Já eu gostaria de fazer Sironi se encontrar com uma realidade muito específica do Rio de Janeiro, a atuação das forças policiais, termo com o qual pretendo englobar todas as esferas de poder militar que nos cercam e nos constrangem. Numa primeira leitura, é muito fácil conectar os diagnósticos da psicóloga francesa com os tanques do Exército que estão todos os dias em pelo menos dois lugares: as áreas mais pobres da cidade e as capas de jornais. A convivência com o “cenário de guerra”– as aspas são indicação de que compartilho muitas das críticas a essa denominação – facilita a associação com os relatos do livro sobre os traumas provocados por guerras como Vietnã, Argélia, Afeganistão, Iraque ou Balcãs.
Contrariando o que escreveu a russa Svetlana Aleksiévitch, autora de A guerra não tem rosto de mulher (Companhia das Letras, tradução de Cecília Rosas), há no Rio de Janeiro uma guerra muito específica que tem o rosto das mulheres que recorreram ao serviço de saúde em situação de abortamento e acabaram presas.
════════
§ **Tarefa 1**
Copie do trecho sobre as forças policiais no Rio de Janeiro a parte que começa nas palavras "Contrariando o que" e vai até "e acabaram presas.", inclusive.
§ **Tarefa 2**
Responda com base no trecho sobre as forças policiais no Rio de Janeiro:
(a) Em que dois lugares os tanques do Exército estão todos os dias?
(b) Quem traduziu A guerra não tem rosto de mulher?
(c) Que guerras são citadas como exemplos dos relatos do livro sobre traumas?
§ **Tarefa 3**
Escreva a continuação do trecho sobre as forças policiais no Rio de Janeiro, começando logo após a última frase.

§ **Registros de dados**
════════
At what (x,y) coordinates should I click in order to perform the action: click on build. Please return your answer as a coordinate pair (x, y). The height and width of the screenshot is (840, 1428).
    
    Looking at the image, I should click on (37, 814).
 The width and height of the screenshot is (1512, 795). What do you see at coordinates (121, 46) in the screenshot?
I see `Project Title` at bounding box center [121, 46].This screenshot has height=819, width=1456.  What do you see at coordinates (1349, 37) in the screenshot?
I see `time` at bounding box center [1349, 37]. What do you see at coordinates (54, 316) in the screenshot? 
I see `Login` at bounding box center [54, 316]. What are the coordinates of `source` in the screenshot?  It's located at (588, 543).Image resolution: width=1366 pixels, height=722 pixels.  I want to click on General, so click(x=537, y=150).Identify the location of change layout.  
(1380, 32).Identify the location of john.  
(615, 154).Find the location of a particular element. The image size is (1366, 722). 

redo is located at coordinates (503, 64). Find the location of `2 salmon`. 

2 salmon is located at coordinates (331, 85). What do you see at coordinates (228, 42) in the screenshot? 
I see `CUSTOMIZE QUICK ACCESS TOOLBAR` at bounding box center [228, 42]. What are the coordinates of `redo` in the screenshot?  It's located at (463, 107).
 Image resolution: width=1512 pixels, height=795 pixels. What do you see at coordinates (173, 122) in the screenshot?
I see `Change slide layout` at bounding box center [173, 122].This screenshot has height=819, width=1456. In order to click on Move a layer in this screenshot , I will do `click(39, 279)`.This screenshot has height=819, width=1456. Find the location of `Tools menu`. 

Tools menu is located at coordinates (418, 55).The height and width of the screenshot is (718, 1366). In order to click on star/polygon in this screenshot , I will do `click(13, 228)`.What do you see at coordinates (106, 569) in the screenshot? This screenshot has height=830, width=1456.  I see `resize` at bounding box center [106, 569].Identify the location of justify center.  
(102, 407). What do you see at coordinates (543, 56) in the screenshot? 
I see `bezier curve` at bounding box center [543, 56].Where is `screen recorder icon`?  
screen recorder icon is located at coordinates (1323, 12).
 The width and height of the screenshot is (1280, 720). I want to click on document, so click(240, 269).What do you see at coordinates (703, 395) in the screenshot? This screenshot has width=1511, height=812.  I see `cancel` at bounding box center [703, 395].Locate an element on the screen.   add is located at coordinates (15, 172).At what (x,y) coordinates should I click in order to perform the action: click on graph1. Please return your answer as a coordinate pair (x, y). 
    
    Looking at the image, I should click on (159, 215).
════════
§ **Resposta 1**
Contrariando o que escreveu a russa Svetlana Aleksiévitch, autora de A guerra não tem rosto de mulher (Companhia das Letras, tradução de Cecília Rosas), há no Rio de Janeiro uma guerra muito específica que tem o rosto das mulheres que recorreram ao serviço de saúde em situação de abortamento e acabaram presas.

§ **Resposta 2**
(a) Nas áreas mais pobres da cidade e nas capas de jornais.
(b) Cecília Rosas.
(c) Vietnã, Argélia, Afeganistão, Iraque e Balcãs.

§ **Resposta 3**
A pena prevista no artigo 124 do Código Penal para uma mulher que provocou a interrupção da própria gestação é de um a três anos de prisão. Há também penas previstas para médicos ou auxiliares de saúde que tenham participado do procedimento, para companheiros ou cônjuges que tenham imposto a realização do abortamento e para acompanhantes em clínicas clandestinas. Dos processos analisados pela Diretoria de Estudos e Pesquisas de Acesso à Justiça da Defensoria Pública do Estado do Rio de Janeiro, em 20 deles as mulheres chegaram à rede pública de saúde com complicações – a maioria resultado de ingestão de chás abortivos ou medicamentos mal administrados – e foram denunciadas pelo próprio hospital aos quais precisaram recorrer.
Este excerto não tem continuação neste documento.